Pop takes another shot, neat,
Points out the same amber
Stain on his shorts that I’ve got on mine, and
Makes me smell his smell, coming
From me; he switches channels, recites an old poem
He wrote before his mother died,
Stands, shouts, and asks
For a hug, as I shink, my
Arms barely reaching around
His thick, oily neck, and his broad back; ‘cause
I see my face, framed within
Pop’s black-framed glasses
And know he’s laughing too.
When asked to comment on the merit of "Pop," Harold Bloom, Sterling Professor of the Humanities and English at Yale University, described it as “not bad—a good enough folk poem with some pathos and humor and affection.... It is not wholly unlike Langston Hughes, who tended to imitate Carl Sandburg." [1] Obama's poetry, Bloom makes clear, is much superior to the poetry of former President Jimmy Carter (Bloom calls Carter "literally the worst poet in the United States").
President-elect Obama's second poem, "Underground," is more exotic and obscure:
"Underground"
Under water grottos, caverns
Filled with apes
That eat figs.
Stepping on the figs
That the apes
Eat, they crunch.
The apes howl, bare
Their fangs, dance,
Tumble in the
Rushing water,
Musty, wet pelts
Glistening in the blue.
Bloom feels that "Underground" is the better of Obama's two poems, reminiscent of some of D. H. Lawrence's poetry: “I think it is about some sense of chthonic forces, just as Lawrence frequently is—some sense, not wholly articulated, of something below, trying to break through.” [2]

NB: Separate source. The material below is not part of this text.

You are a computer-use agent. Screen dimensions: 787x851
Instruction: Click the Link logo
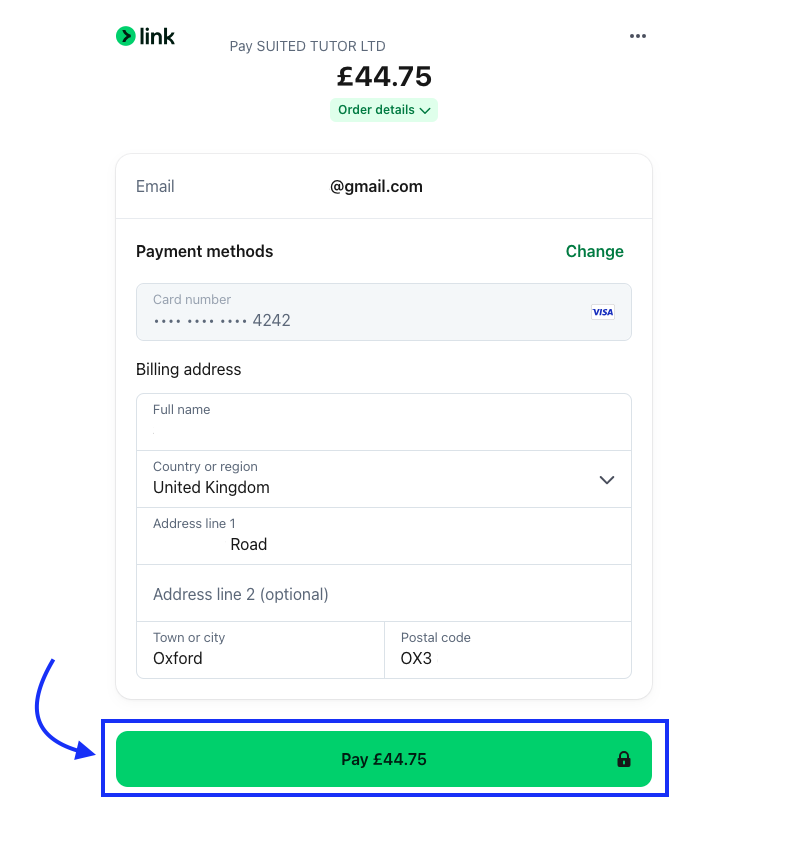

While President-elect Obama's poetry displays some signs of talent, by choosing politics over poetry he made, like the other poetry-writing presidents before him, the right career choice. As Bloom notes: “If I had been shown these poems by one of my undergraduates and asked, Shall I go on with it?, I would have rubbed my forehead and said, On the whole, my dear, probably not. Your future is not as a person of letters.“
Notes
1. All quotations by Harold Bloom from Rebecca Mead's "Obama, Poet," (http://www.newyorker.com/talk/2007/07/02/
070702ta_talk_mead, The New Yorker, July 2, 2007).
2. To read other assessments of Obama's poetry, many less positive than Harold Bloom's, see "Obama's Poetry Skills Draw Scrutiny" (http://media.www.oxyweekly.com/media/storage/paper1200/news/2007/04/04/News/
Obamas.Poetry.Skills.Draw.Scrutiny-2822022.shtml, The Occidental Weekly, April 4, 2007).